SergeyKostrov · ‎03-01-2017

Duo S wrote: >... >>...and I reached 3888.69 GFlops >... It looks too high and I recommend to complete an MKL based verification. You know that Intel's MKL API is highly optimized to get a peak performance for a system.

SergeyKostrov · ‎03-01-2017

>>That simple calculation, I mean 1*64*1.3*32=2662.4 Gflops, doesn't take into account performance overheads from internal ( some >>time is spent to execute Non FPU instructions ) and external sources ( different OS services, etc, running at the same time ). On Windows operating system I've done some performance evaluation in a Safe Mode when number of running OS services is minimal ( less than 10 ).

CPati2 · ‎08-28-2017

Hi Sergey,

I am on same platform as yours Intel Xeon Phi Processor 7210 (16GB, 1.30 GHz, 64 core). What I want to observe is thread based performance impact starting from 1 thread mapped to 1 core (rest turned off), then 2 thread mapped to 2 different cores (rest turned off) ....so on... to 256 threads mapped to 64 core different cores. For initial analysis, I can do away with mapping thread to core, but want to have specific number of threads based on number of active cores.

For such test, which benchmark would you suggest and what I should be aware about? I tried DeepBench, but need to figure out how to make use of threading in it.

Thanks.

McCalpinJohn · ‎08-31-2017

Estimating "peak" performance on KNL is a bit tricky... For my Xeon Phi 7250 processors (68-core, 1.4 GHz nominal), the guaranteed frequency running AVX-512-heavy code is 1.2 GHz. The Xeon Phi core is also a 2-instruction-issue core, but peak performance requires 2 FMA's per cycle -- so any instruction that is not an FMA is a direct subtraction from the maximum available performance. It is difficult to be precise, but it is hard to imagine any encoding of the *DGEMM kernel that does not contain about 20% non-FMA instructions.

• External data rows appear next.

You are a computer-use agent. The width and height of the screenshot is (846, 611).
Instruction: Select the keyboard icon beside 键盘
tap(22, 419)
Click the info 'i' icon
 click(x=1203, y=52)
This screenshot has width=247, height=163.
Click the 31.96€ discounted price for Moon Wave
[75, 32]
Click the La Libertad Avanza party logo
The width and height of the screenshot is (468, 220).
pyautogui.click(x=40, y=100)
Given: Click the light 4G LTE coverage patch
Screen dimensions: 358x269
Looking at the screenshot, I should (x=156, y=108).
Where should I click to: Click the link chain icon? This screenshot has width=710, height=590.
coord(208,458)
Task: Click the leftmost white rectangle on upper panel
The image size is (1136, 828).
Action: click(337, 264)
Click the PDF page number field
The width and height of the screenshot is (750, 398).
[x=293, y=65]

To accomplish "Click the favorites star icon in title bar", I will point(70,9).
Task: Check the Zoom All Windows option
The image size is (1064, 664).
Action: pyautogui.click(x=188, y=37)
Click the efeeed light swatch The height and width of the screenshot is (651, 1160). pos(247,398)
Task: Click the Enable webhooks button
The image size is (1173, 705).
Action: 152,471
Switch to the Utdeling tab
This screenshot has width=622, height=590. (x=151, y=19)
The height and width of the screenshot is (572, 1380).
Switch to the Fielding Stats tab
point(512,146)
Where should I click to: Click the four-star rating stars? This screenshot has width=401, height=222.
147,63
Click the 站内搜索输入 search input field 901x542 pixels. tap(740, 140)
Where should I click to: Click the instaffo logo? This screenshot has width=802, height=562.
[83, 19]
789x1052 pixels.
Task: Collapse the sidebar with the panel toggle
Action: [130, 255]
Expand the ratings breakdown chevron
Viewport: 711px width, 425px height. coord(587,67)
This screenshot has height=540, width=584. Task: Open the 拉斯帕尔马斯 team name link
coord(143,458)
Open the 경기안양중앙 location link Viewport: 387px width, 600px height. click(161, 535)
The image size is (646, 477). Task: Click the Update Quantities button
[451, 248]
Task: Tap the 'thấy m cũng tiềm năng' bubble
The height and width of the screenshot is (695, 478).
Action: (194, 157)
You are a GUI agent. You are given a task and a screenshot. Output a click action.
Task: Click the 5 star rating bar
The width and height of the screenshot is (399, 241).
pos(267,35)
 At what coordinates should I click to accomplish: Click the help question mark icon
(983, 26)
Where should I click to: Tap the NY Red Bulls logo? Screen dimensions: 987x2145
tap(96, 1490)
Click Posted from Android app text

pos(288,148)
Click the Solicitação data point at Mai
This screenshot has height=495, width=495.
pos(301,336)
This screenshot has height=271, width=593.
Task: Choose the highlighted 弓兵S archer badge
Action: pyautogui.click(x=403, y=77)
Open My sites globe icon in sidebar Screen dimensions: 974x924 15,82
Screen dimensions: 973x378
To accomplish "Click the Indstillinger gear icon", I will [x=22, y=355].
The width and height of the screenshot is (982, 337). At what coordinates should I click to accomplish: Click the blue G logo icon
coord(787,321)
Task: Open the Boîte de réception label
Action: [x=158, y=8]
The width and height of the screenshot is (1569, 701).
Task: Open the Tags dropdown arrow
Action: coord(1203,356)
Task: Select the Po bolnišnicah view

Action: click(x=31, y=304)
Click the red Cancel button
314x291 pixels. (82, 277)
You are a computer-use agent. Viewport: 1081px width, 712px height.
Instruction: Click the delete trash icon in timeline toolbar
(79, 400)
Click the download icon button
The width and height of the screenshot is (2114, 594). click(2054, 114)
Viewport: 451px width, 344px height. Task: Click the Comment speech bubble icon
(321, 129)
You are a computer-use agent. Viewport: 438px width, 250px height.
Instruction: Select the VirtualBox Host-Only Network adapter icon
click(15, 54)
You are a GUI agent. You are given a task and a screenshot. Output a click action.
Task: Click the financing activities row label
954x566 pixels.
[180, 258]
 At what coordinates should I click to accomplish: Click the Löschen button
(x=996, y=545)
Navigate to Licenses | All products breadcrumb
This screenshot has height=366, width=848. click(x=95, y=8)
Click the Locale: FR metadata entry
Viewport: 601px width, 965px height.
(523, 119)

So a ballpark double-precision "adjusted peak" for the Xeon Phi 7250 is

68 cores * 1.2 GHz * 32 DP FP Ops/Hz * 80% FMA density = 2089 GFLOPS

For DGEMM problems that can fit all three arrays into MCDRAM (in flat-quadrant mode), I have seen performance of just over 2000 GFLOPS. I don't understand why, but these runs maintain an average frequency that is significantly higher than 1.2 GHz -- close to 1.4 GHz. The observed performance is ~85% of the "adjusted peak" performance at the observed frequency, which seems pretty reasonable.

HPL execution is dominated by DGEMM, but the overall algorithm is much more complex. Unlike DGEMM, when I run HPL on KNL I do see frequencies close to the expected power-limited 1.2 GHz. Also unlike DGEMM, when I run HPL I find that the KNL does not reach asymptotic performance for problem sizes that fit into the MCDRAM memory. To get asymptotic performance for larger problems, you need to either run with the MCDRAM in cached mode, or you need an implementation that explicitly stages the data (in large blocks) through MCDRAM. If I recall correctly, asymptotic HPL performance on KNL requires array sizes of at least 50-60 GiB. On clusters, even larger sizes (per KNL) are needed to minimize overhead due to inter-node MPI communication.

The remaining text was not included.